▶ Available records:
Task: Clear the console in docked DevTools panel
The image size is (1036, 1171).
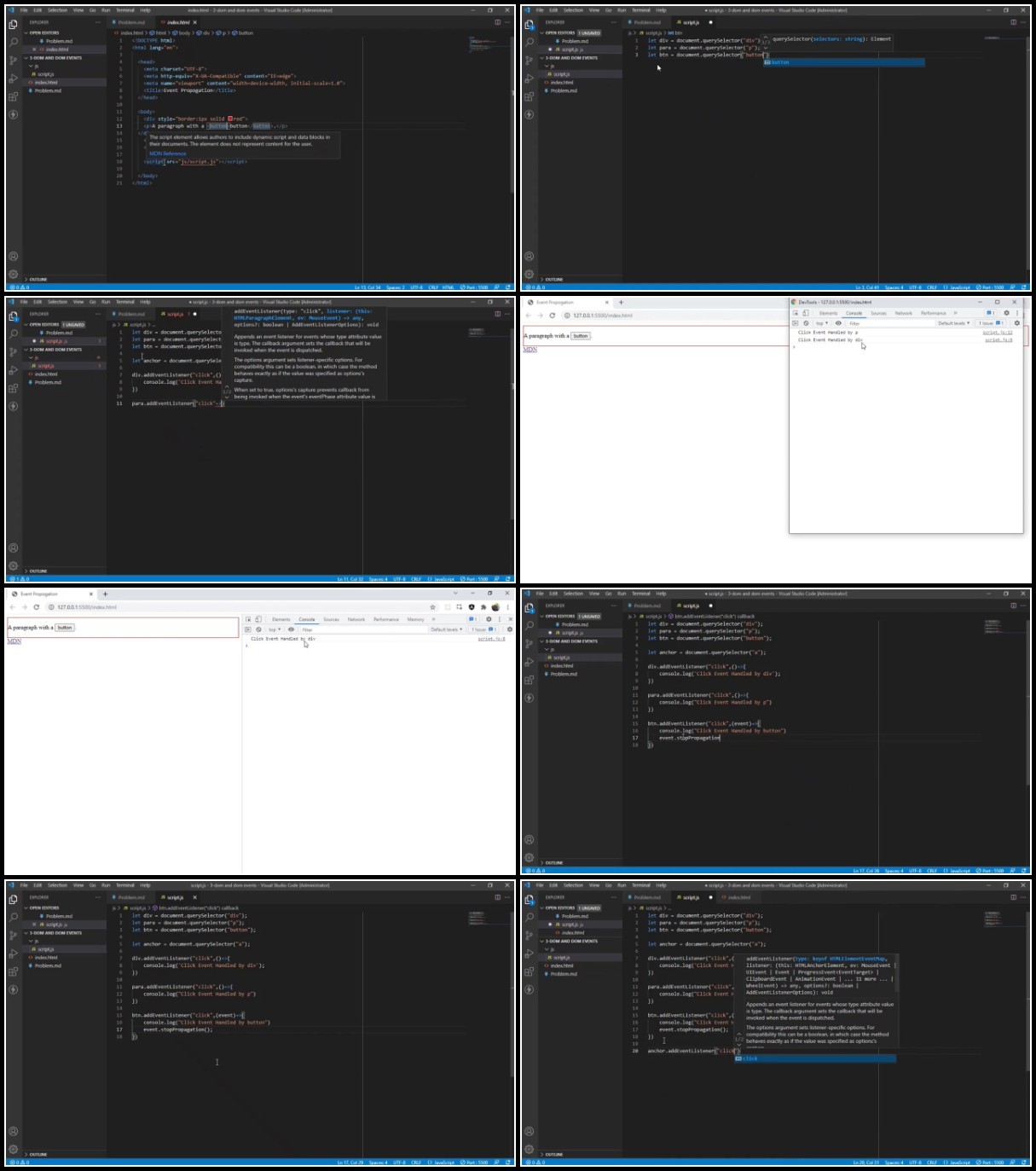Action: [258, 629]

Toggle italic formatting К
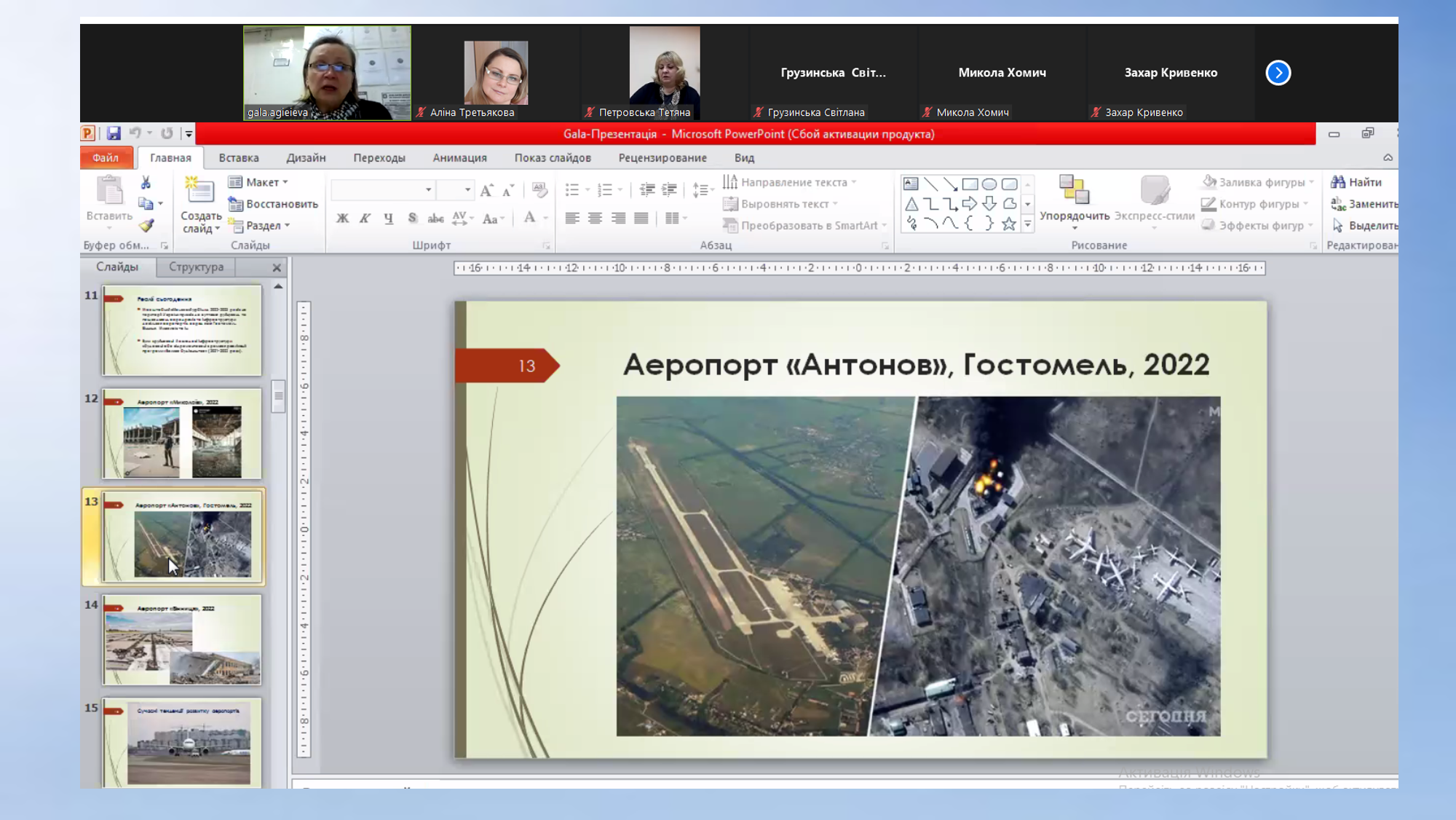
* * *
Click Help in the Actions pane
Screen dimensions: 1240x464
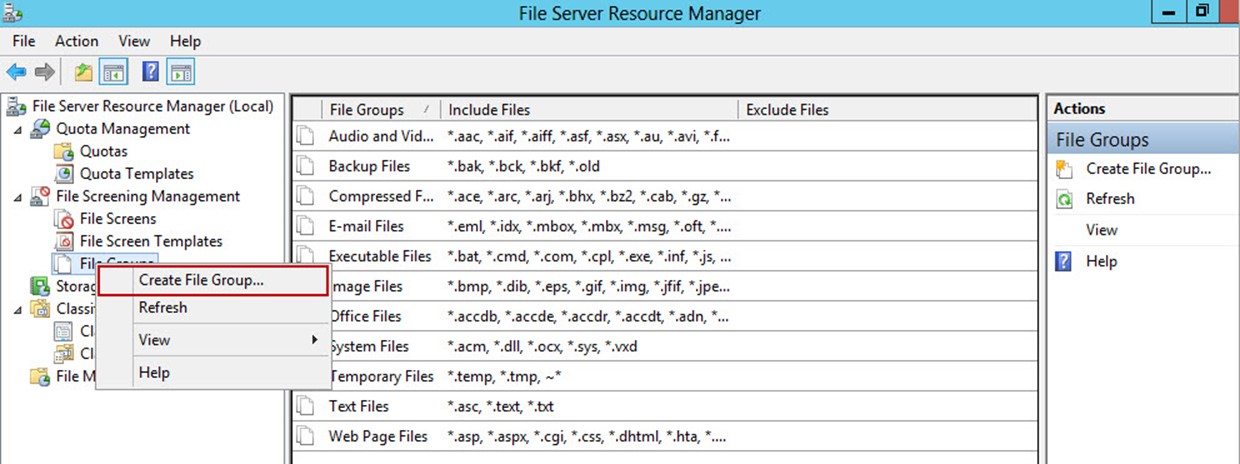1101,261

▶ Your goal: Copy out the listing above from the line containing "Task: Clear the" through the line containing "Toggle italic formatting К", keeping every line the same and leaving out the pictures.

▶ Written solution:
Task: Clear the console in docked DevTools panel
The image size is (1036, 1171).
Action: [258, 629]

Toggle italic formatting К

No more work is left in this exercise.